Conversation “If we want a future in freedom, we have to re-appropriate technology”

At the end of the afternoon in Madrid and almost as a culmination of  JornadasDAR we welcomed Cinthya Rodriguez from the collective Mijente. A collective that defines itself as a new political home for the Latinx and Chicanx organisation.   

Rodriguez explained the connections between large technology companies and the US immigration department for the surveillance and deportation of migrants. If deportations grew exponentially under the Obama administration, Rodriguez said, with Trump’s victory the big technology companies also appeared. Rodriguez presented the #NoTechforICE campaign, which denounces the fact that these data corporations created the means to enable surveillance, imprisonment and deportation of migrant communities.                    

“We see that the technology that the police have used to monitor undocumented people is the technology that they have then applied to the entire population. We need to understand how the migration system and the police work, and fight against both”.

How to build a movement for a future free of surveillance?, asked Rodriguez. 

As Rodiguez explained, Mijente focuses on issues such as: 

  • who sells the data collected by the technological systems and why information is collected from migrants such as medical records, addresses, car number plates, etc.
  • which companies analyse the data and what do they do with it afterwards, what interest do they have and what do they use the findings for afterwards?
  • where the data is stored and what are the implications of public data in the cloud. 
  • how biometric data is generated and how this information is obtained. What happens to the 200,000 people in “alternative to detention programmes” and what does this mean? Immigration decides to shackle prisoners and monitor them with an app, justifying that this is a more “humane and gentle” way of detaining people. More on this in the ICE Digital Prisons report.

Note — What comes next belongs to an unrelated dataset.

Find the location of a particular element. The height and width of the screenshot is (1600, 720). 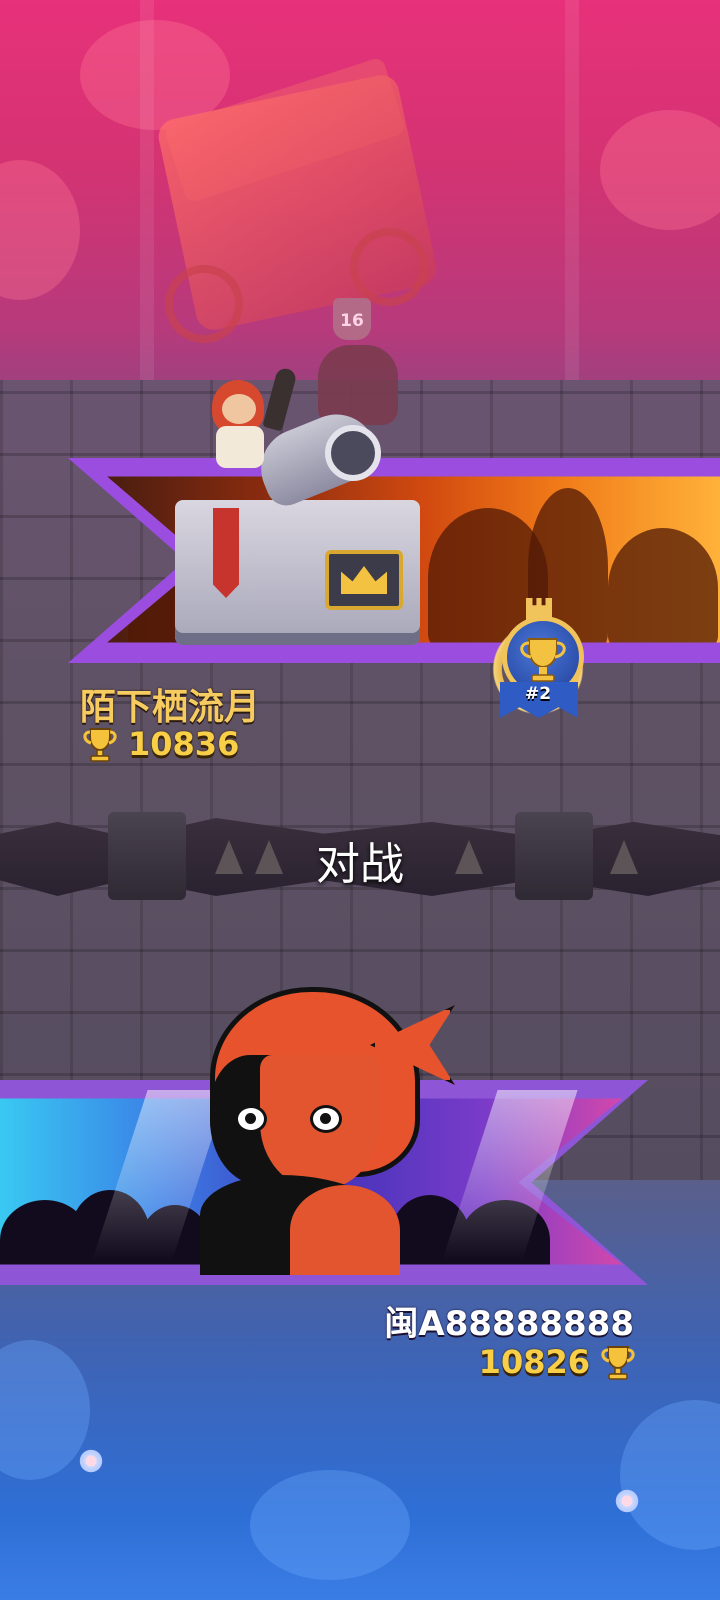

opponent-trophy-row: 10836 is located at coordinates (160, 744).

Rodriguez also mentioned that Mijente is working on who is investing in these data collection technologies and why they are doing so.

How do we build a movement for a future free of surveillance, how do we fight from power and take action and not from paranoia,” Rodriguez asked. Mijente is working with the student community in both the legal and technological fields, as well as with local organisations fighting for migrant justice. “These organisations are educating their communities about what is happening and this relationship is important. 

Finally, Cinthya Rodriguez launched a message of struggle and collective resistance: “The way we are going to win with the #NoTechForICE campaign is by building people’s power“.